▸ **Problem requirements**:
Pull each line containing "button" from the data.

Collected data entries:
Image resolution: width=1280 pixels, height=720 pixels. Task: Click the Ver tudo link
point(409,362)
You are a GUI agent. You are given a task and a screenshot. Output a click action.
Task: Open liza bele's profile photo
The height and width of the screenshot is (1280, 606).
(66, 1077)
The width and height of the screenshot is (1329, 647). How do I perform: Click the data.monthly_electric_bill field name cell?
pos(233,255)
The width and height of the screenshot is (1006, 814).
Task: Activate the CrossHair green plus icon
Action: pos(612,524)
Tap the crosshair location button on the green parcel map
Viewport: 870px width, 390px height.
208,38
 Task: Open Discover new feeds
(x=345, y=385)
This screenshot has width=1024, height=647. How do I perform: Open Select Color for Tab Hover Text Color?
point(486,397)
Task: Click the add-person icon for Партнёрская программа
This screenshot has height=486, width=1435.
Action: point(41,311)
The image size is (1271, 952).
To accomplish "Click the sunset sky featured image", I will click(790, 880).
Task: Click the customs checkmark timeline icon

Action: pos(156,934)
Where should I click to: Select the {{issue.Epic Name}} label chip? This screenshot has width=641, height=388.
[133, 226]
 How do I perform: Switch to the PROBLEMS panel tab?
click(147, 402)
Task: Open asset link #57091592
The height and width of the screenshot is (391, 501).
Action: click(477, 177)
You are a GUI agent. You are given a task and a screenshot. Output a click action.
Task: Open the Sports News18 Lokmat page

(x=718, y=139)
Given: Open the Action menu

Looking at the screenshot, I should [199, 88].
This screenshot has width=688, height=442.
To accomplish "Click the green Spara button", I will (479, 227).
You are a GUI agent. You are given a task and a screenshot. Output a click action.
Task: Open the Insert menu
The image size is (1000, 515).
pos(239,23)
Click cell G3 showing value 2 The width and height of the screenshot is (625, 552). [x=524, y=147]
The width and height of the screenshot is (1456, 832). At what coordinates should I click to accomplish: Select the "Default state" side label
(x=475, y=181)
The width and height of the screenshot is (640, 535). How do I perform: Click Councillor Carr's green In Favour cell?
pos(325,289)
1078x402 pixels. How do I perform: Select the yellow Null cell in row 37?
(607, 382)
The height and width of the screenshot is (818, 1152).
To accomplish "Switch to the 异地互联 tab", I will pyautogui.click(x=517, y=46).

▸ **Answer below**:
Tap the crosshair location button on the green parcel map
To accomplish "Click the green Spara button", I will (479, 227).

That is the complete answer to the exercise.